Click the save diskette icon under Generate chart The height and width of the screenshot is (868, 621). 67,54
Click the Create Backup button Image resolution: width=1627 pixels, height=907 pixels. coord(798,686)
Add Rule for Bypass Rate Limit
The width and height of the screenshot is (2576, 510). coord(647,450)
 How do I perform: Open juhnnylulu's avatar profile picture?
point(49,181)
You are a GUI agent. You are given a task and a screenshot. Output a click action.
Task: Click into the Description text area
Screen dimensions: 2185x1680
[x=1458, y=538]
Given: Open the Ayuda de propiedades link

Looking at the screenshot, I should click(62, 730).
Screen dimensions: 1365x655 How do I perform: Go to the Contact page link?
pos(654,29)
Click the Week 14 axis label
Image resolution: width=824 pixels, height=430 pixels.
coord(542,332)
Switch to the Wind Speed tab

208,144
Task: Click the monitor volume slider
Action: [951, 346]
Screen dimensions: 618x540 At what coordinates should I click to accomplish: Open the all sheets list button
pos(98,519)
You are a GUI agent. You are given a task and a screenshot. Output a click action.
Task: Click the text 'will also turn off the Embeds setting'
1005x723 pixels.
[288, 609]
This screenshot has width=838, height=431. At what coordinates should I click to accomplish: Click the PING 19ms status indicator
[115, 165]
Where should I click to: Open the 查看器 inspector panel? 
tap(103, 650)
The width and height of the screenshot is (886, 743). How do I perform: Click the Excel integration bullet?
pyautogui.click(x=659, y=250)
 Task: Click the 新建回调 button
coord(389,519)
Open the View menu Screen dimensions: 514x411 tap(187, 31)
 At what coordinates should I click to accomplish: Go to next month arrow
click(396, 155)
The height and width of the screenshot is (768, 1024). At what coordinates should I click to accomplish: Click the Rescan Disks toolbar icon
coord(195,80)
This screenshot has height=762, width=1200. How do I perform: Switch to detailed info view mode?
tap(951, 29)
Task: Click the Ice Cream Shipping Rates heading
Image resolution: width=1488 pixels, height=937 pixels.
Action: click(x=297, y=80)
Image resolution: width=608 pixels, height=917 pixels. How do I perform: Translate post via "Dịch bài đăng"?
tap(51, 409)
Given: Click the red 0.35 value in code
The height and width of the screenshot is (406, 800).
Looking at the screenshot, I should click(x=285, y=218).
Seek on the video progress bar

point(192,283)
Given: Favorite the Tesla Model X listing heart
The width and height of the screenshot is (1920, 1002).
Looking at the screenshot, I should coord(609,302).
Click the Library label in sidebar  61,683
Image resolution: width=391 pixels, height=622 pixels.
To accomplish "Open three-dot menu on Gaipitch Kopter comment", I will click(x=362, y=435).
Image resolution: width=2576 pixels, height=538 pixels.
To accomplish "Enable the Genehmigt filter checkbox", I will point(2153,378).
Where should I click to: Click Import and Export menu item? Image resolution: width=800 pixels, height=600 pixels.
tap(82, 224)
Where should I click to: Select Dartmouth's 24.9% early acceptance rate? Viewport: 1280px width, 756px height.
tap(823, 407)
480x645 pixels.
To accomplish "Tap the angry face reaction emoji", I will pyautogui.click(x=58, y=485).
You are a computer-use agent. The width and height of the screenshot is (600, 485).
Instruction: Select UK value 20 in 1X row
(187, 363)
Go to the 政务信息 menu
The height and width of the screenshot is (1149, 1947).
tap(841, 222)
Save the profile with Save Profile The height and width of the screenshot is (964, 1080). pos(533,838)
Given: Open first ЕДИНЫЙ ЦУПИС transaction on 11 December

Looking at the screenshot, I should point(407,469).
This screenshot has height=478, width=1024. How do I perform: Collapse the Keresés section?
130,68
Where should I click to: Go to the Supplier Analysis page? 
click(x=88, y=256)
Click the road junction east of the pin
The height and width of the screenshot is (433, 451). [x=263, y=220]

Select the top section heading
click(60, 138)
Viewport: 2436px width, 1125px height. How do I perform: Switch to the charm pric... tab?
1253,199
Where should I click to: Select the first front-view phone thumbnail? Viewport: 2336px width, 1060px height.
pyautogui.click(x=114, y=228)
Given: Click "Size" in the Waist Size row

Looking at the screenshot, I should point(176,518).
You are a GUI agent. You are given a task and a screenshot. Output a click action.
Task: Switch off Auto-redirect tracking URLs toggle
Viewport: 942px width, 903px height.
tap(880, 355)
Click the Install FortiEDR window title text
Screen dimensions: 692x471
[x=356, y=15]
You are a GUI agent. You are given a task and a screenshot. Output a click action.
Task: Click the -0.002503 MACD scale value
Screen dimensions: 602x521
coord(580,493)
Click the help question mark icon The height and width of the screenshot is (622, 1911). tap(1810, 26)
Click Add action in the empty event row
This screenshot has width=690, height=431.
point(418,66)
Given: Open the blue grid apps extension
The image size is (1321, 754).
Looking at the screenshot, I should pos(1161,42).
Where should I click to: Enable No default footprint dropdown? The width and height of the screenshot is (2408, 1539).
********
WHAT THIS TASK INVOLVES:
Convert every line of the items above into a JSON list of strings, one string per line, leaving out blank lines.

WRITTEN SOLUTION:
[
  "Click the save diskette icon under Generate chart The height and width of the screenshot is (868, 621). 67,54",
  "Click the Create Backup button Image resolution: width=1627 pixels, height=907 pixels. coord(798,686)",
  "Add Rule for Bypass Rate Limit",
  "The width and height of the screenshot is (2576, 510). coord(647,450)",
  " How do I perform: Open juhnnylulu's avatar profile picture?",
  "point(49,181)",
  "You are a GUI agent. You are given a task and a screenshot. Output a click action.",
  "Task: Click into the Description text area",
  "Screen dimensions: 2185x1680",
  "[x=1458, y=538]",
  "Given: Open the Ayuda de propiedades link",
  "Looking at the screenshot, I should click(62, 730).",
  "Screen dimensions: 1365x655 How do I perform: Go to the Contact page link?",
  "pos(654,29)",
  "Click the Week 14 axis label",
  "Image resolution: width=824 pixels, height=430 pixels.",
  "coord(542,332)",
  "Switch to the Wind Speed tab",
  "208,144",
  "Task: Click the monitor volume slider",
  "Action: [951, 346]",
  "Screen dimensions: 618x540 At what coordinates should I click to accomplish: Open the all sheets list button",
  "pos(98,519)",
  "You are a GUI agent. You are given a task and a screenshot. Output a click action.",
  "Task: Click the text 'will also turn off the Embeds setting'",
  "1005x723 pixels.",
  "[288, 609]",
  "This screenshot has width=838, height=431. At what coordinates should I click to accomplish: Click the PING 19ms status indicator",
  "[115, 165]",
  "Where should I click to: Open the 查看器 inspector panel? ",
  "tap(103, 650)",
  "The width and height of the screenshot is (886, 743). How do I perform: Click the Excel integration bullet?",
  "pyautogui.click(x=659, y=250)",
  " Task: Click the 新建回调 button",
  "coord(389,519)",
  "Open the View menu Screen dimensions: 514x411 tap(187, 31)",
  " At what coordinates should I click to accomplish: Go to next month arrow",
  "click(396, 155)",
  "The height and width of the screenshot is (768, 1024). At what coordinates should I click to accomplish: Click the Rescan Disks toolbar icon",
  "coord(195,80)",
  "This screenshot has height=762, width=1200. How do I perform: Switch to detailed info view mode?",
  "tap(951, 29)",
  "Task: Click the Ice Cream Shipping Rates heading",
  "Image resolution: width=1488 pixels, height=937 pixels.",
  "Action: click(x=297, y=80)",
  "Image resolution: width=608 pixels, height=917 pixels. How do I perform: Translate post via \"Dịch bài đăng\"?",
  "tap(51, 409)",
  "Given: Click the red 0.35 value in code",
  "The height and width of the screenshot is (406, 800).",
  "Looking at the screenshot, I should click(x=285, y=218).",
  "Seek on the video progress bar",
  "point(192,283)",
  "Given: Favorite the Tesla Model X listing heart",
  "The width and height of the screenshot is (1920, 1002).",
  "Looking at the screenshot, I should coord(609,302).",
  "Click the Library label in sidebar  61,683",
  "Image resolution: width=391 pixels, height=622 pixels.",
  "To accomplish \"Open three-dot menu on Gaipitch Kopter comment\", I will click(x=362, y=435).",
  "Image resolution: width=2576 pixels, height=538 pixels.",
  "To accomplish \"Enable the Genehmigt filter checkbox\", I will point(2153,378).",
  "Where should I click to: Click Import and Export menu item? Image resolution: width=800 pixels, height=600 pixels.",
  "tap(82, 224)",
  "Where should I click to: Select Dartmouth's 24.9% early acceptance rate? Viewport: 1280px width, 756px height.",
  "tap(823, 407)",
  "480x645 pixels.",
  "To accomplish \"Tap the angry face reaction emoji\", I will pyautogui.click(x=58, y=485).",
  "You are a computer-use agent. The width and height of the screenshot is (600, 485).",
  "Instruction: Select UK value 20 in 1X row",
  "(187, 363)",
  "Go to the 政务信息 menu",
  "The height and width of the screenshot is (1149, 1947).",
  "tap(841, 222)",
  "Save the profile with Save Profile The height and width of the screenshot is (964, 1080). pos(533,838)",
  "Given: Open first ЕДИНЫЙ ЦУПИС transaction on 11 December",
  "Looking at the screenshot, I should point(407,469).",
  "This screenshot has height=478, width=1024. How do I perform: Collapse the Keresés section?",
  "130,68",
  "Where should I click to: Go to the Supplier Analysis page? ",
  "click(x=88, y=256)",
  "Click the road junction east of the pin",
  "The height and width of the screenshot is (433, 451). [x=263, y=220]",
  "Select the top section heading",
  "click(60, 138)",
  "Viewport: 2436px width, 1125px height. How do I perform: Switch to the charm pric... tab?",
  "1253,199",
  "Where should I click to: Select the first front-view phone thumbnail? Viewport: 2336px width, 1060px height.",
  "pyautogui.click(x=114, y=228)",
  "Given: Click \"Size\" in the Waist Size row",
  "Looking at the screenshot, I should point(176,518).",
  "You are a GUI agent. You are given a task and a screenshot. Output a click action.",
  "Task: Switch off Auto-redirect tracking URLs toggle",
  "Viewport: 942px width, 903px height.",
  "tap(880, 355)",
  "Click the Install FortiEDR window title text",
  "Screen dimensions: 692x471",
  "[x=356, y=15]",
  "You are a GUI agent. You are given a task and a screenshot. Output a click action.",
  "Task: Click the -0.002503 MACD scale value",
  "Screen dimensions: 602x521",
  "coord(580,493)",
  "Click the help question mark icon The height and width of the screenshot is (622, 1911). tap(1810, 26)",
  "Click Add action in the empty event row",
  "This screenshot has width=690, height=431.",
  "point(418,66)",
  "Given: Open the blue grid apps extension",
  "The image size is (1321, 754).",
  "Looking at the screenshot, I should pos(1161,42).",
  "Where should I click to: Enable No default footprint dropdown? The width and height of the screenshot is (2408, 1539)."
]